约会网站:
#!/usr/bin/env python
# -*- coding: utf-8 -*-
from numpy import *
import operator
import matplotlib.pyplot as plt
def classify0(inX, dataSet, labels, k):#kNN算法
#计算欧式距离
dataSetSize = dataSet.shape[0]#行数 1列数
diffMat = tile(inX, (dataSetSize,1)) - dataSet # 例:tile([1,2],(2,3)) 结果:[[1,2,1,2,1,2], [1,2,1,2,1,2]]
sqDiffMat = diffMat**2
sqDistances = sqDiffMat.sum(axis=1)#axis=1, 表示按行方向相加 =0 按列方向相加
distances = sqDistances**0.5
sortedDistIndicies = distances.argsort() #argsort函数返回的是数组值从小到大的索引值
classCount={}
for i in range(k):#前k个
voteIlabel = labels[sortedDistIndicies[i]]
classCount[voteIlabel] = classCount.get(voteIlabel,0) + 1 #从字典classCount中取值,key为voteIlabel,如果没有返回0
sortedClassCount = sorted(classCount.iteritems(), key=operator.itemgetter(1), reverse=True)
#classCount.iteritems()以迭代器对象 返回键值对 key=operator.itemgetter(1)按第二个元素对元组排序 reverse=True 逆序 大到小
#operator模块提供的itemgetter函数用于获取对象的哪些维的数据
return sortedClassCount[0][0]
def file2matrix(filename):
fr = open(filename)
numberOfLines = len(fr.readlines()) # get the number of lines in the file
returnMat = zeros((numberOfLines, 3)) # prepare matrix to return
classLabelVector = [] # prepare labels return
fr = open(filename)
index = 0
for line in fr.readlines():
line = line.strip()#去除两侧\r\n
listFromLine = line.split('\t')
returnMat[index, :] = listFromLine[0:3]
classLabelVector.append(int(listFromLine[-1]))
index += 1
return returnMat, classLabelVector
def autoNorm(dataSet):#归一化数值 将任意取值范围的特征值转化为0到1区间内
#newValue = (oldValue-min)/(max-min)
minVals = dataSet.min(0)#列最小
maxVals = dataSet.max(0)
ranges = maxVals - minVals
normDataSet = zeros(shape(dataSet))
m = dataSet.shape[0]
normDataSet = dataSet - tile(minVals, (m, 1))

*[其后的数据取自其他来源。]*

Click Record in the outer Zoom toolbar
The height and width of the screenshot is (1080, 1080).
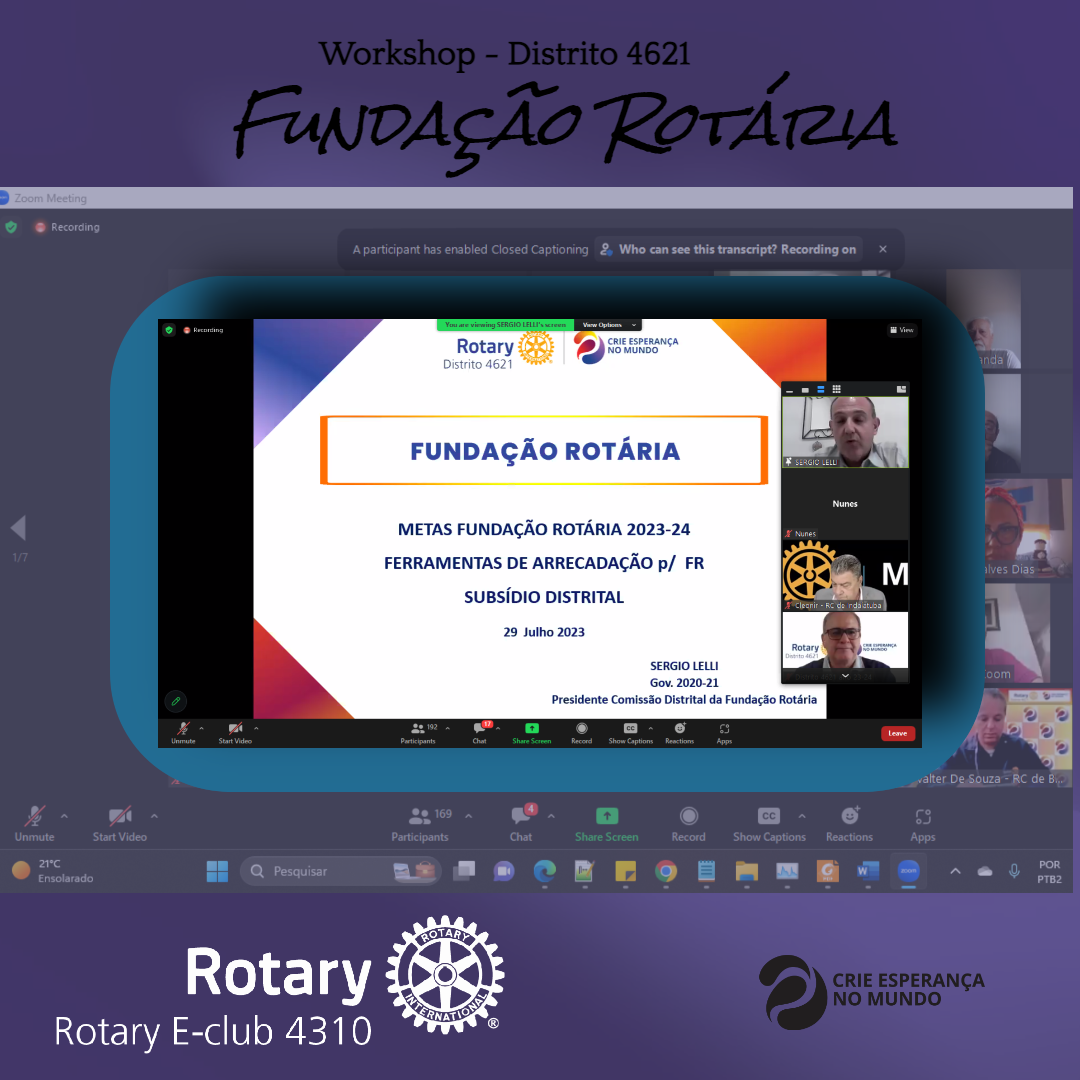pyautogui.click(x=688, y=823)
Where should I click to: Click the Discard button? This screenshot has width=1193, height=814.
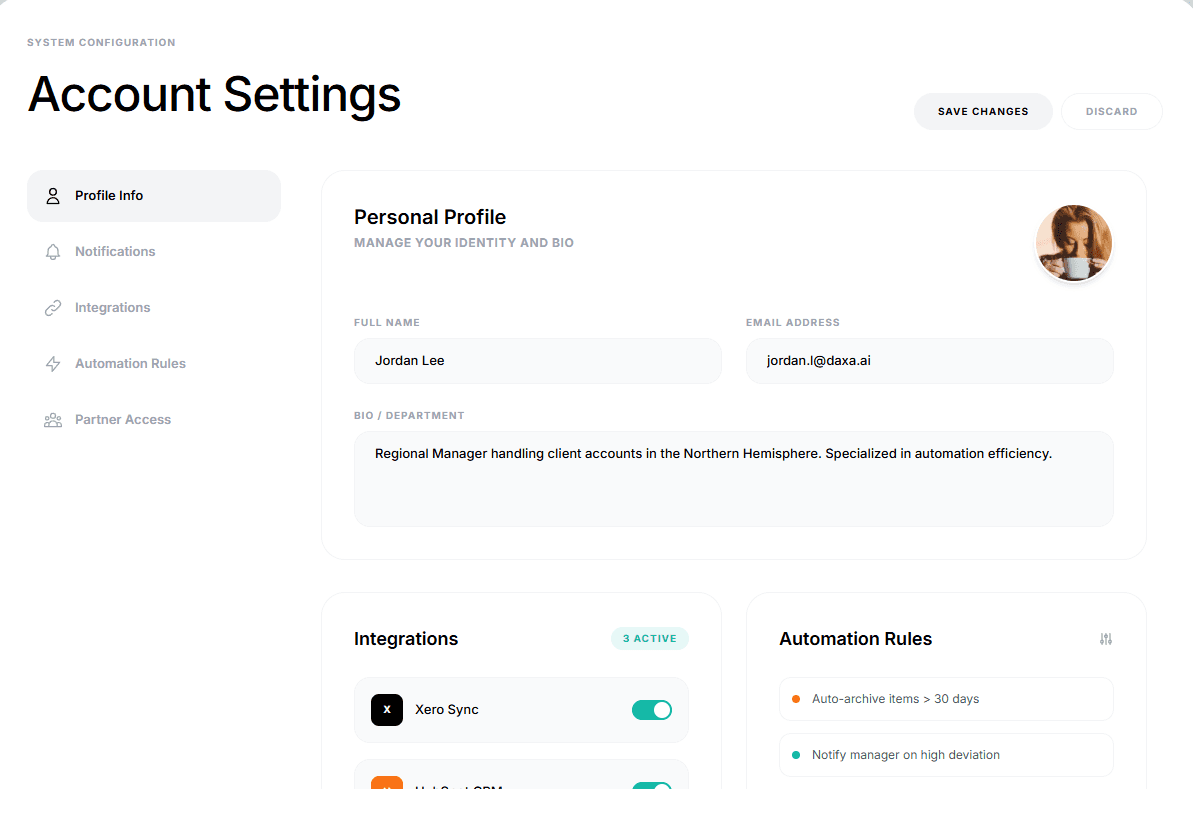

normDataSet = normDataSet / tile(ranges, (m, 1)) # element wise divide
return normDataSet, ranges, minVals
def datingClassTest():
hoRatio = 0.10 # hold out 10%
datingDataMat, datingLabels = file2matrix('datingTestSet2.txt') # load data setfrom file
normMat, ranges, minVals = autoNorm(datingDataMat)
m = normMat.shape[0]
numTestVecs = int(m * hoRatio)
errorCount = 0.0
for i in range(numTestVecs):
classifierResult = classify0(normMat[i, :], normMat[numTestVecs:m, :], datingLabels[numTestVecs:m], 3)

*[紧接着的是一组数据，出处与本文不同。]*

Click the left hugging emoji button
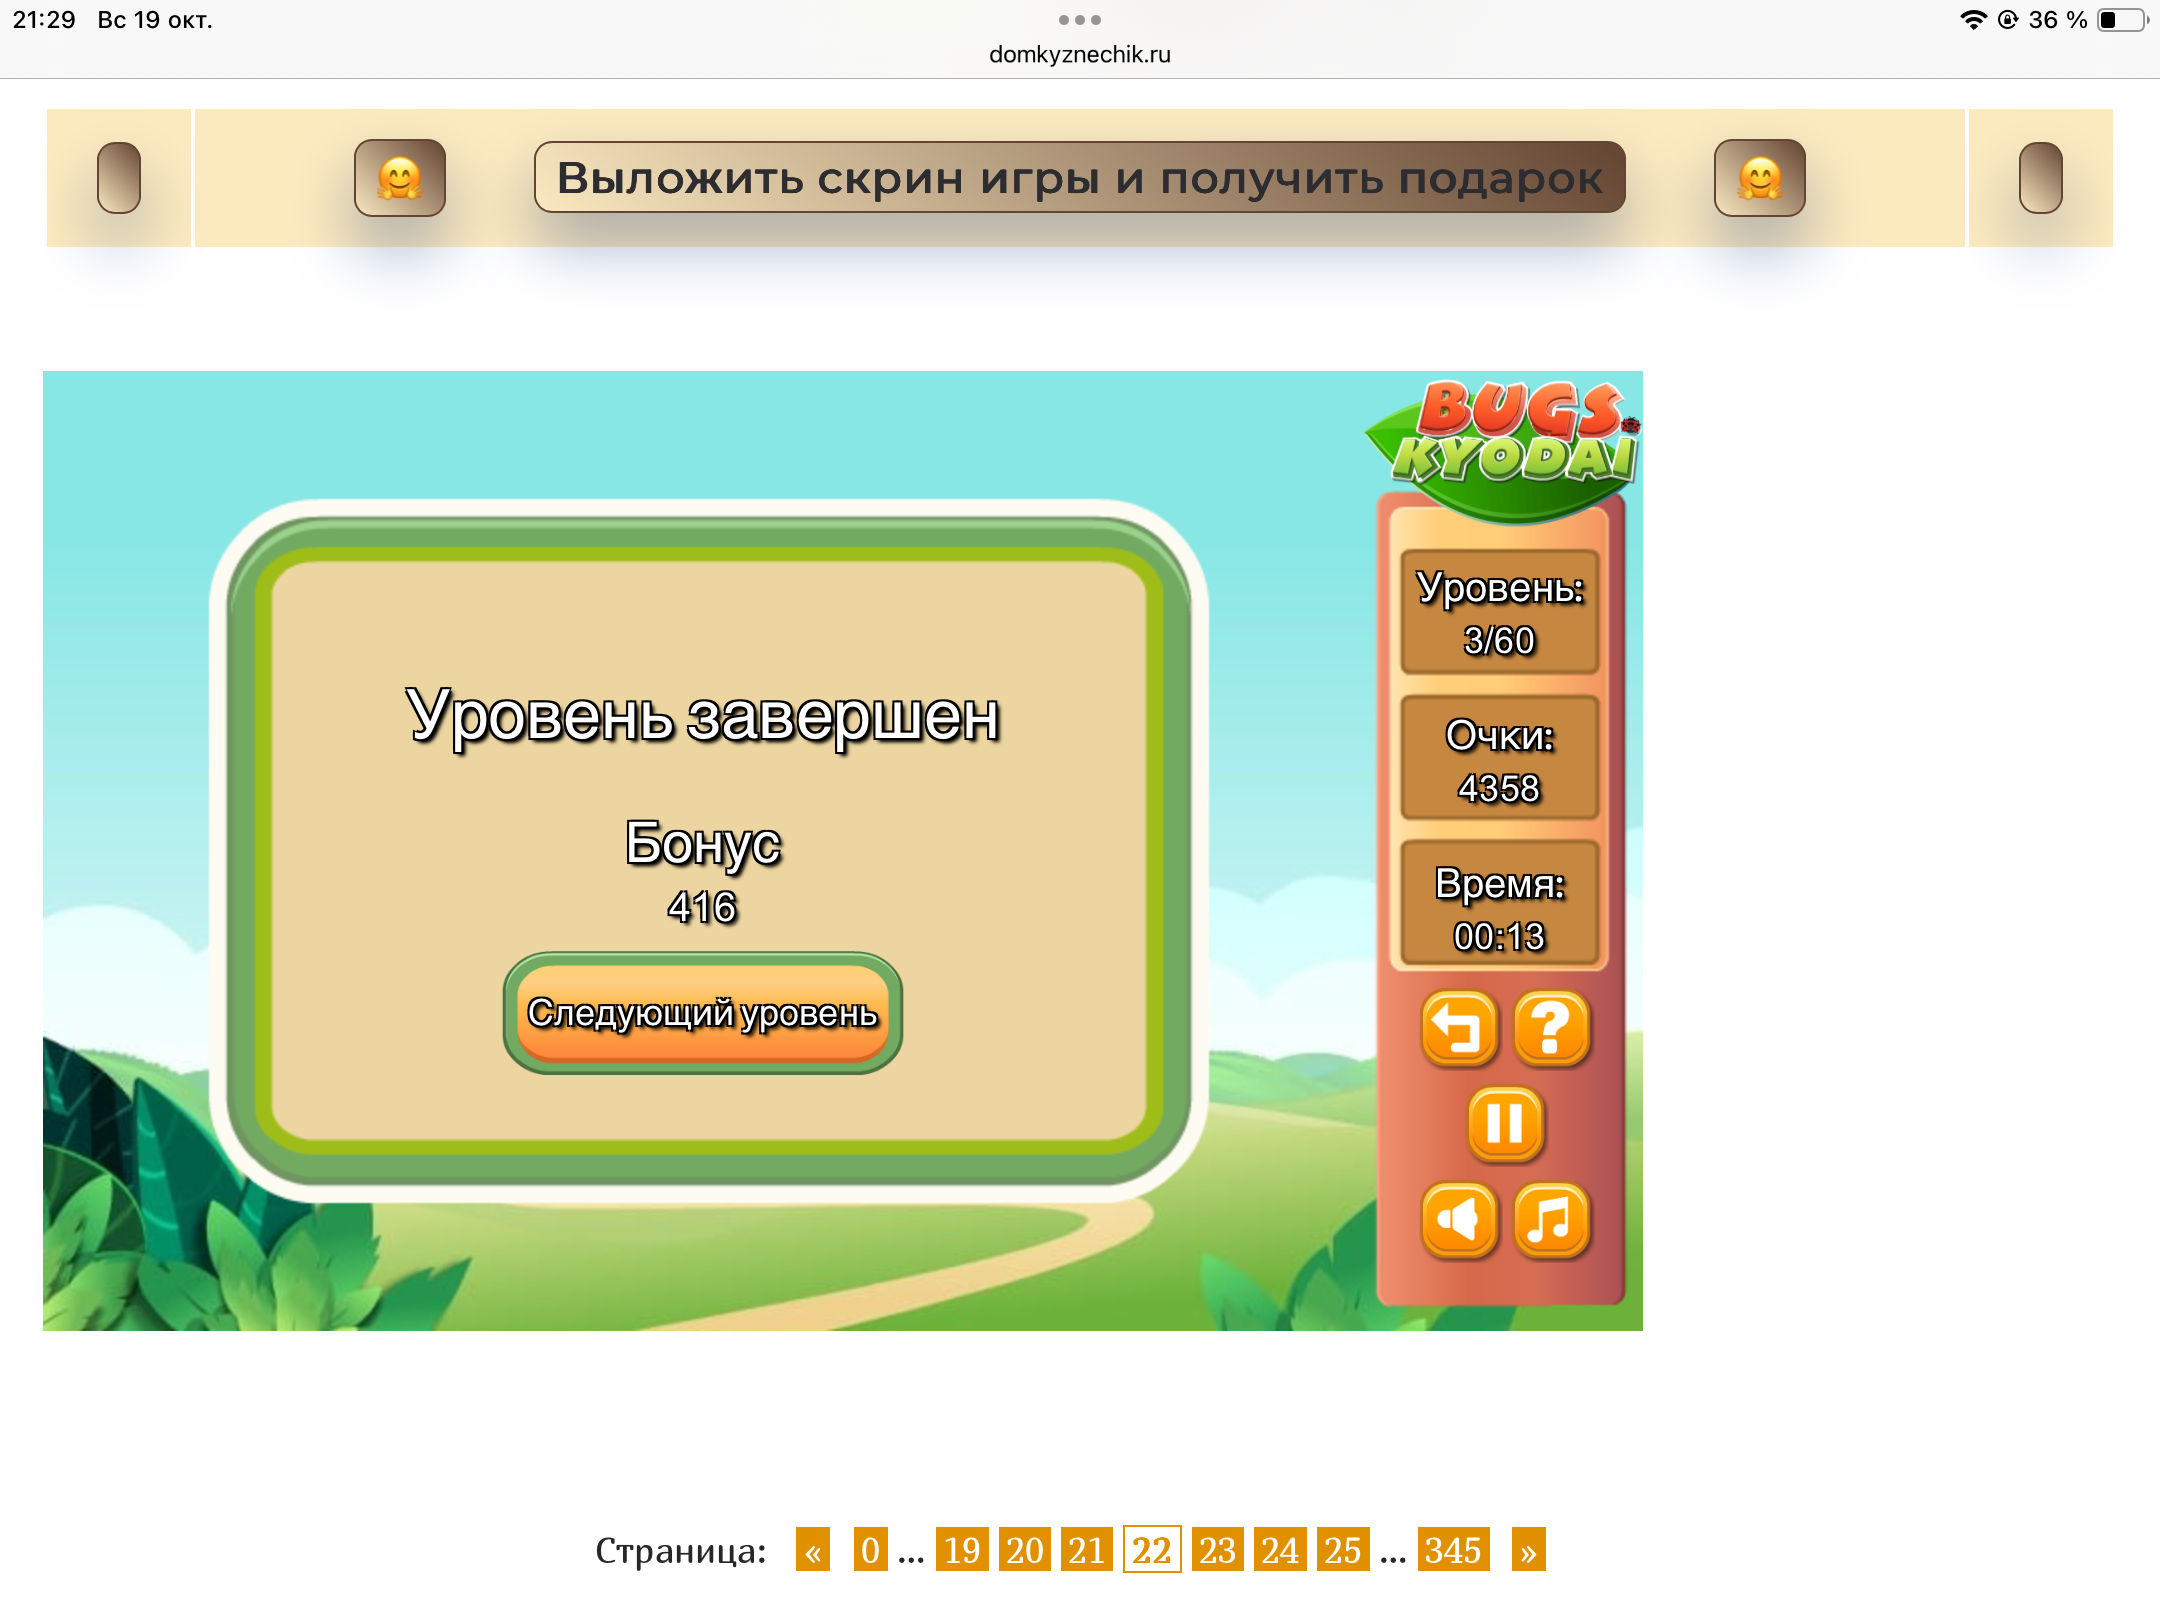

print "the classifier came back with: %d, the real answer is: %d" % (classifierResult, datingLabels[i])
if (classifierResult != datingLabels[i]): errorCount += 1.0
print "the total error rate is: %f" % (errorCount / float(numTestVecs))
print errorCount
def createPlot():
fig = plt.figure()
ax = fig.add_subplot(111) # 349 将画布分割成3行4列,图像画在从左到右从上到下的第9块
datingDataMat, datingLabels = file2matrix('datingTestSet2.txt')
# ax.scatter(datingDataMat[:,1], datingDataMat[:,2])

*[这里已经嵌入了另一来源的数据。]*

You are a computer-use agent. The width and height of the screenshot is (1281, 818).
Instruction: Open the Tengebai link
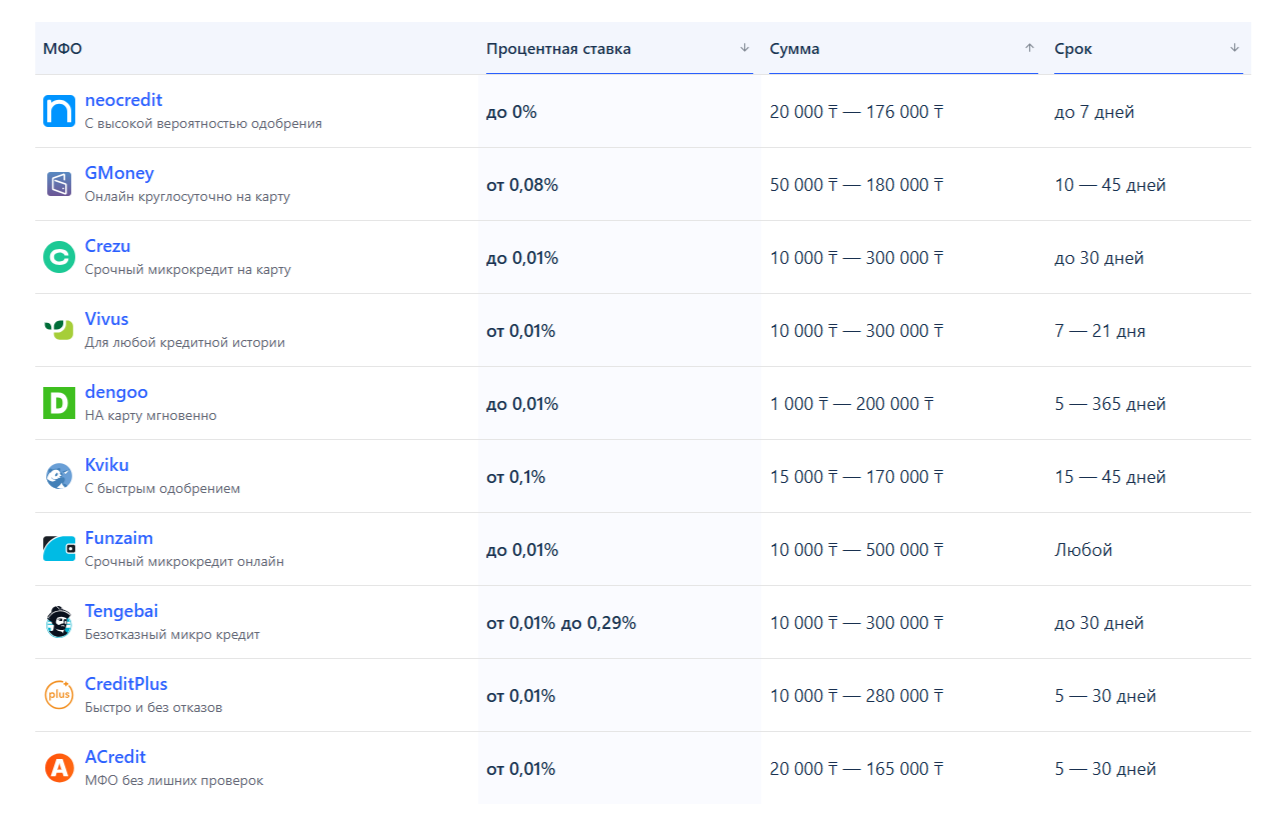pos(121,611)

ax.scatter(datingDataMat[:, 1], datingDataMat[:, 2], 15.0 * array(datingLabels), 15.0 * array(datingLabels))
ax.axis([-2, 25, -0.2, 2.0])
plt.xlabel('Percentage of Time Spent Playing Video Games')
plt.ylabel('Liters of Ice Cream Consumed Per Week')
plt.show()
if __name__ == '__main__':
createPlot()
datingClassTest()
datingTestSet2.txt
40920 8.326976 0.953952 3
14488 7.153469 1.673904 2
26052 1.441871 0.805124 1
75136 13.147394 0.428964 1
35948 6.830792 1.213192 3
手写字识别:
#!/usr/bin/env python
# -*- coding: utf-8 -*-
from numpy import *
import operator
from os import listdir
def classify0(inX, dataSet, labels, k):#kNN算法
#计算欧式距离
dataSetSize = dataSet.shape[0]#行数 1列数
diffMat = tile(inX, (dataSetSize,1)) - dataSet # 例:tile([1,2],(2,3)) 结果:[[1,2,1,2,1,2], [1,2,1,2,1,2]]
sqDiffMat = diffMat**2
sqDistances = sqDiffMat.sum(axis=1)#axis=1, 表示按行方向相加 =0 按列方向相加
distances = sqDistances**0.5
sortedDistIndicies = distances.argsort() #argsort函数返回的是数组值从小到大的索引值
classCount={}
for i in range(k):#前k个
voteIlabel = labels[sortedDistIndicies[i]]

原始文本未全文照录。